In an interview with Variety, Hewson explained their decision to sit out of this year’s Emmy considerations even though they’re a key player on one of the biggest shows on television. “It would be inaccurate for me to submit myself as an actress,” they said. “It neither makes sense for me to be lumped in with the boys. It’s quite straightforward and not that loaded. I can’t submit myself for this because there’s no space for me.”

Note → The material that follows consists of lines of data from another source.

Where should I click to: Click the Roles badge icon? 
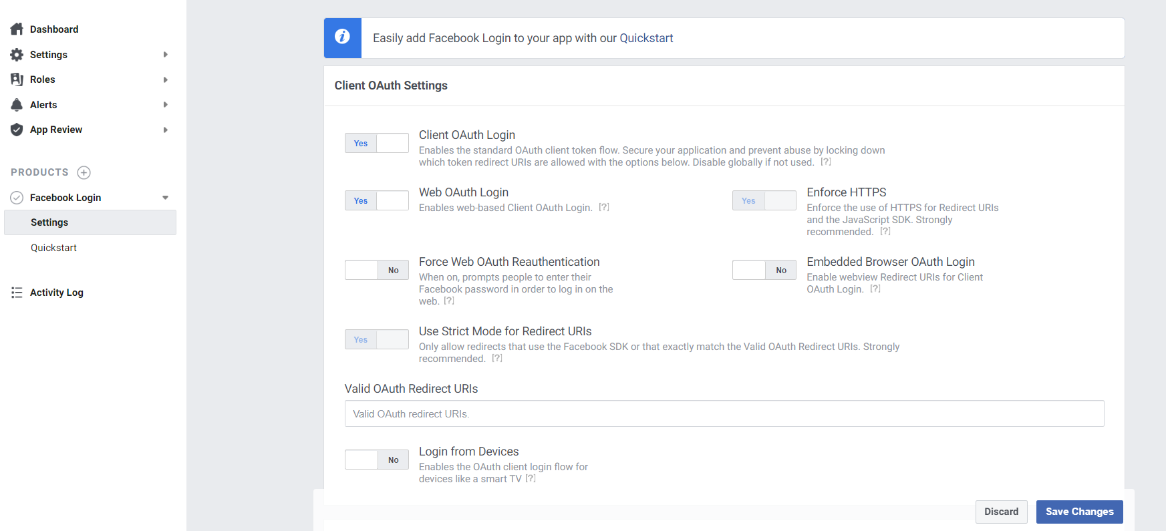(x=17, y=79)

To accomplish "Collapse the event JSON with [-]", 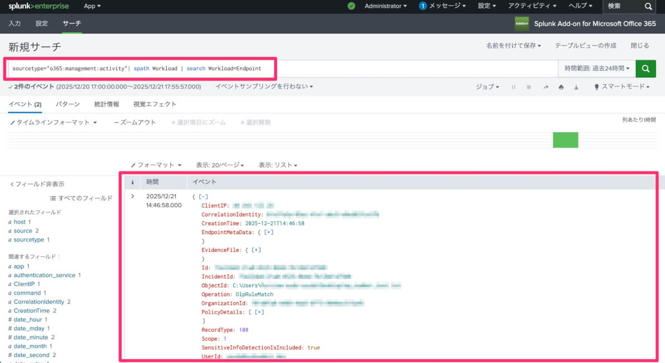I will tap(203, 197).
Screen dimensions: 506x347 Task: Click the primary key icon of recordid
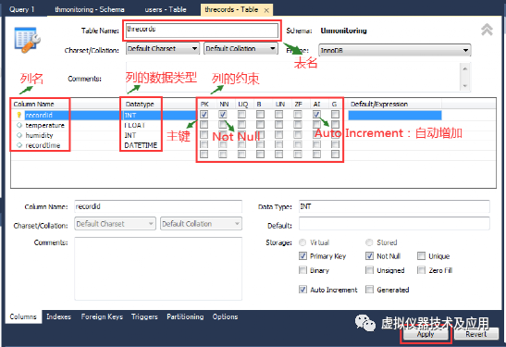[x=19, y=115]
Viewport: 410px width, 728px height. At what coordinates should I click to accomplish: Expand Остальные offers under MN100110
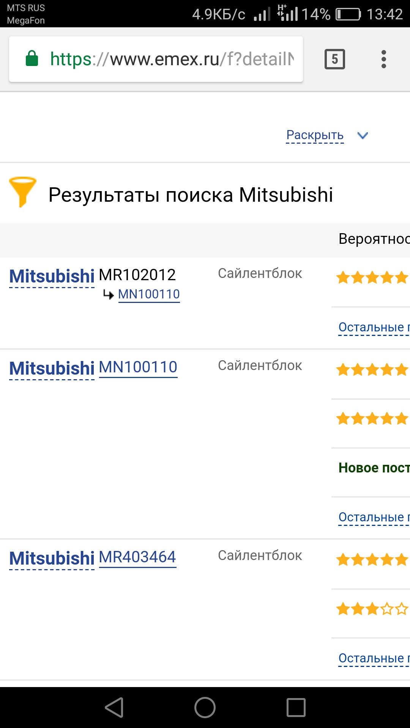coord(374,517)
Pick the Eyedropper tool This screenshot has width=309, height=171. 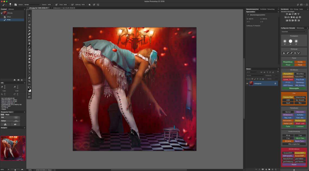29,31
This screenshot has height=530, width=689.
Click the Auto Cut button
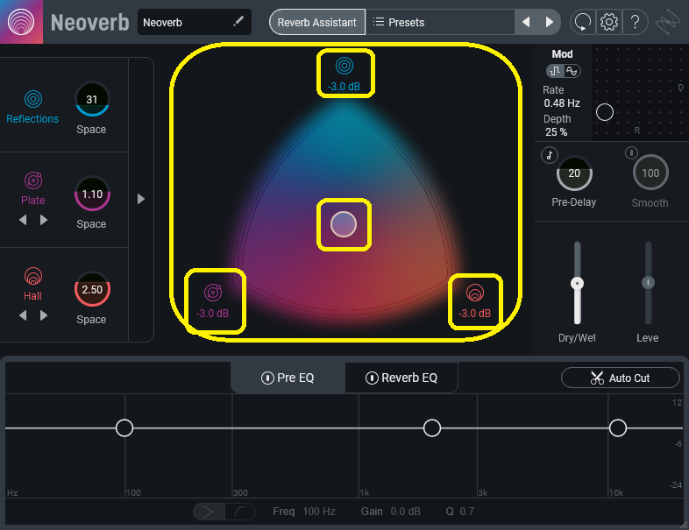[x=620, y=378]
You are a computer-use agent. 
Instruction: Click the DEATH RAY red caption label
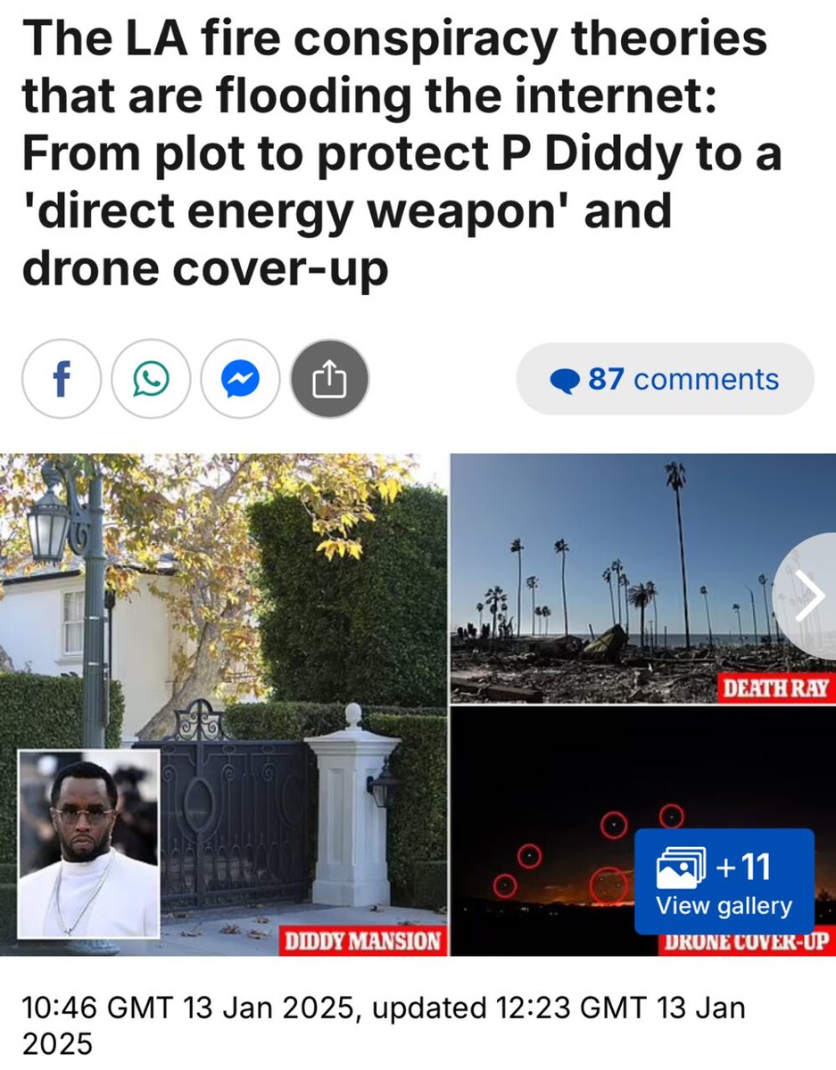click(x=776, y=688)
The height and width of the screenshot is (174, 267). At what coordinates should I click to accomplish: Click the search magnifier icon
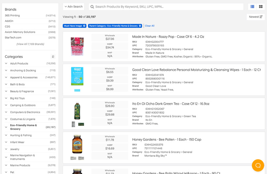pyautogui.click(x=92, y=7)
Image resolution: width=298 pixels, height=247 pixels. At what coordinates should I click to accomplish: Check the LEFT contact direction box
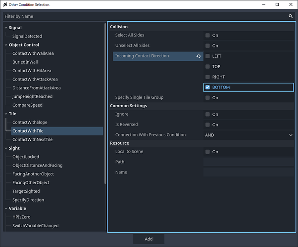(207, 56)
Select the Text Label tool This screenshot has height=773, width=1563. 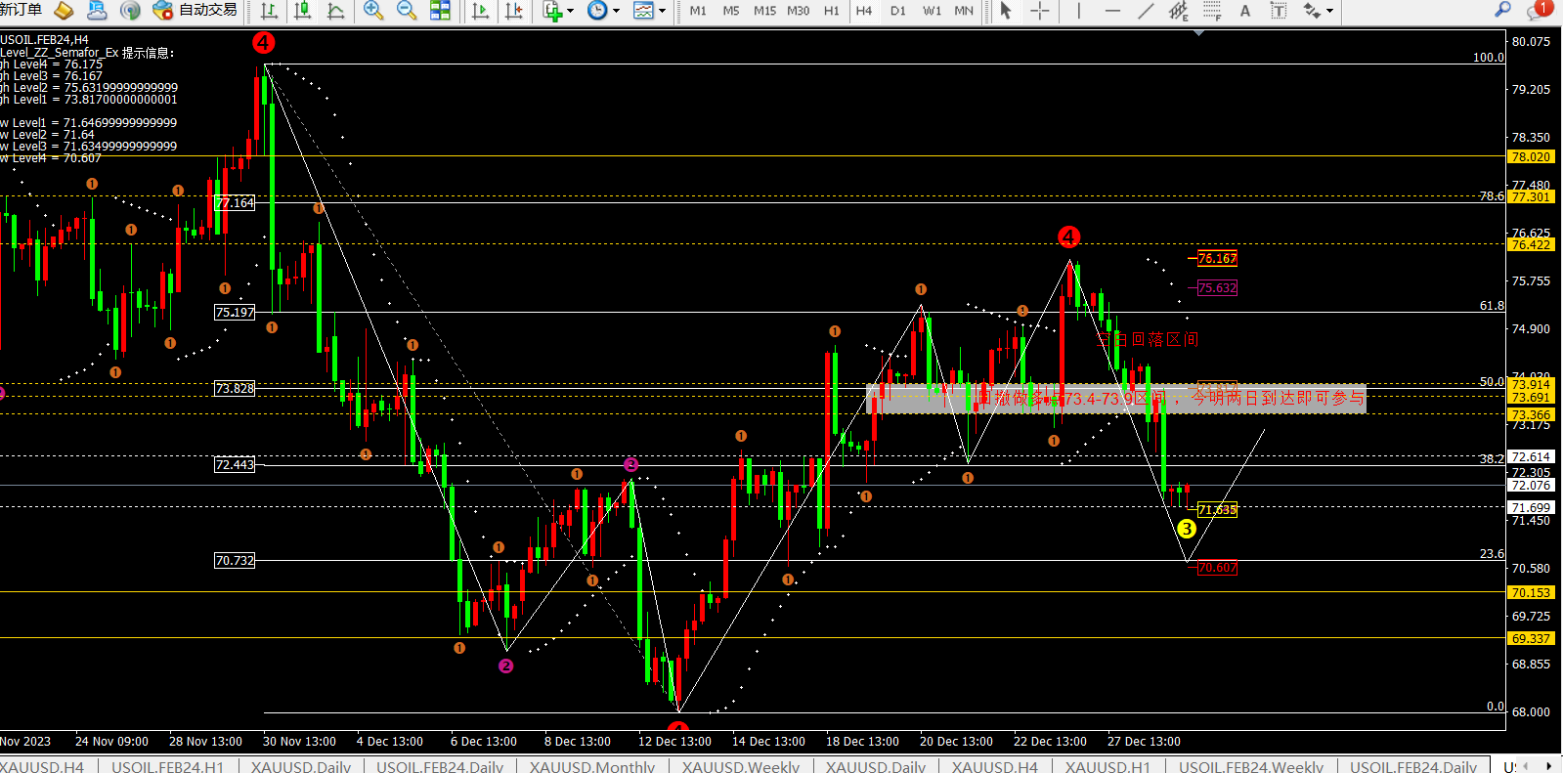pyautogui.click(x=1278, y=11)
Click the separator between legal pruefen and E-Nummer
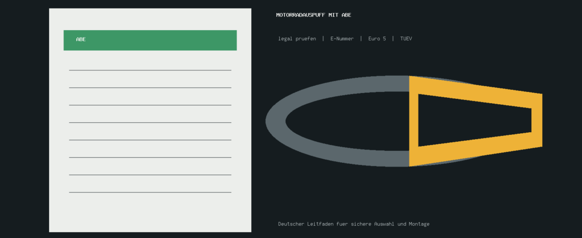 (x=323, y=39)
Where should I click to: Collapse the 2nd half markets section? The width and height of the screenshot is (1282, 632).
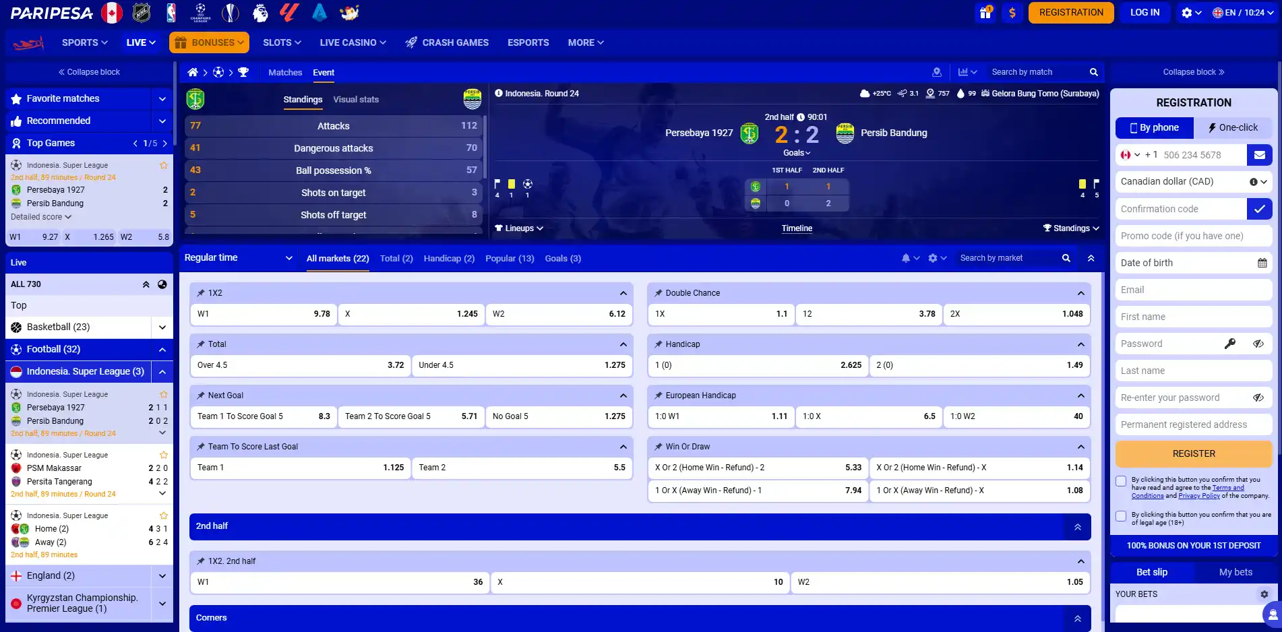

Hewson is not the first actor to call for gender-neutral award categories

This isn’t the first time a member of the LGBTQ community has spoken about shows like the Emmys not having gender-neutral categories. Emmy D’Arcy, who plays Rhaenyra Targaryen on the show House of the Dragon, spoke with E! News ahead of the Golden Globes and expressed how “surreal” it was to be nominated for Best Actress while being non-binary. They explained that they thought they had to “present as a woman in order to find success in this industry,” but that way of living was “sustainable” for them. They went on to say, “[So,] I stopped pretending. And weirdly at that point I got nominated for Best Actress for the Golden Globes, which is like beautifully ironic.”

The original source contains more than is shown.